→ **Tâche à réaliser**
Dans le texte de référence, à qui la mise en scène de la pièce est-elle attribuée ?

→ **Texte de référence**
>>>

A trente-cinq ans, c’est donc un homme fini, épuisé par toutes ses tentatives avortées, déçu par sa vie amoureuse et familiale, sans énergie et sans volonté. On pourrait rapprocher Ivanov d’un héros romantique par son indécision, sa difficulté à agir, son aspiration à vivre autre chose, son ennui, et la souffrance que tous ces sentiments font naître. Cependant, pour Tchékhov, il n’est pas un héros romantique, il est simplement un homme ordinaire enfermé dans sa lassitude et son indécision. Il n’y a pas chez Ivanov de complaisance dans la souffrance mais une lucidité extrême qui le paralyse et l’épuise.
Les ragots, l’inquiétude liée à son état, le fardeau d’une forme d’impuissance le détruisent peu à peu où un fort sentiment de culpabilité l’assaille et qui n’est pas seulement lié au décès d’Anna Pétrovna. Il évoque, en effet, constamment une faute qu’il aurait commise mais dont il ignore tout. Il ne comprend pas ce qui lui arrive, il ne se comprend plus, il est comme étranger à lui-même.
Et si ce héros négatif, cet anti-héros en proie au doute et à l’effacement, est foncièrement inadapté, déconcertant – traînant sa lassitude au milieu de l’agitation vaine et sans appel des autres personnages livrés à leur vide existentiel – prisonnier de sa lâcheté et de son impuissance face à l’existence, il n’en demeure pas moins foncièrement honnête et impartial dans le dégoût qu’il a de lui-même nous renvoyant à ce qu’il a été et ce qu’il aurait voulu être.
Mais la pièce est aussi l’évocation féroce d’un ordre sociétal en perdition, porteur d’immobilisme, d’enlisement, et animé de sentiments vils où la cohésion du groupe nourrit le drame individuel car si Ivanov porte en lui l’impossibilité d’être seul, il fustige également et sans ménagement l’horreur d’être ensemble.
A travers des personnages secondaires, nous est dépeint une société de petits bourgeois provinciaux décadente et aveuglée par sa bêtise, sa méchanceté, son hypocrisie, sa roublardise, et son antisémitisme que la mise en scène sans complaisance de Christian Benedetti fait entendre.
Ivanov : une figure noire et radicale.
Avide d’argent, de plaisirs et de ragots, ils sont tous dépendants les uns des autres, se montrant incapables d’exister par eux-mêmes et de se réaliser individuellement.
Entre comédie et tragédie, l’écriture du dramaturge se révèle fiévreuse, puissante, consumée dans un étirement où se mêle l’amertume, la lâcheté, la lucidité, la mélancolie, la noirceur et la perte.

<<<

→ **Extrait source**
>>>

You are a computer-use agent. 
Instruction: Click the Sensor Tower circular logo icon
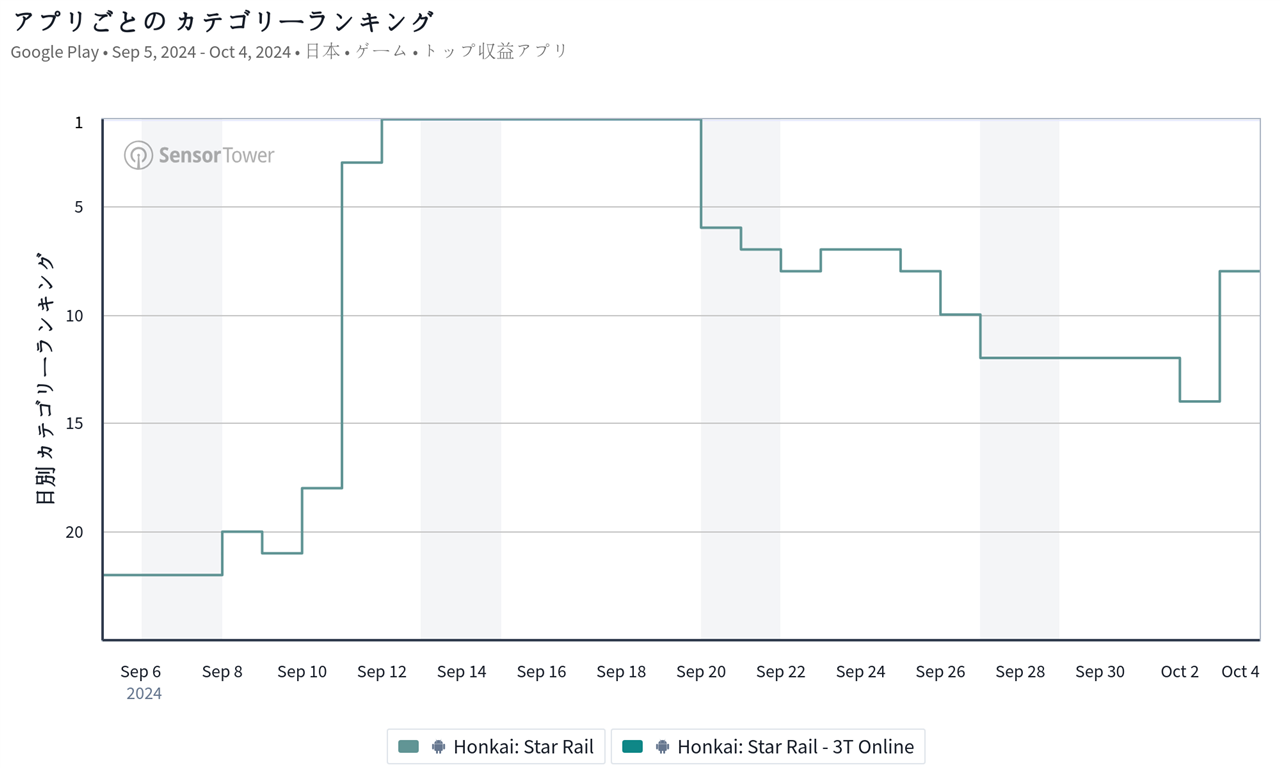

<<<

→ **Réponse complète**
La mise en scène est attribuée à Christian Benedetti.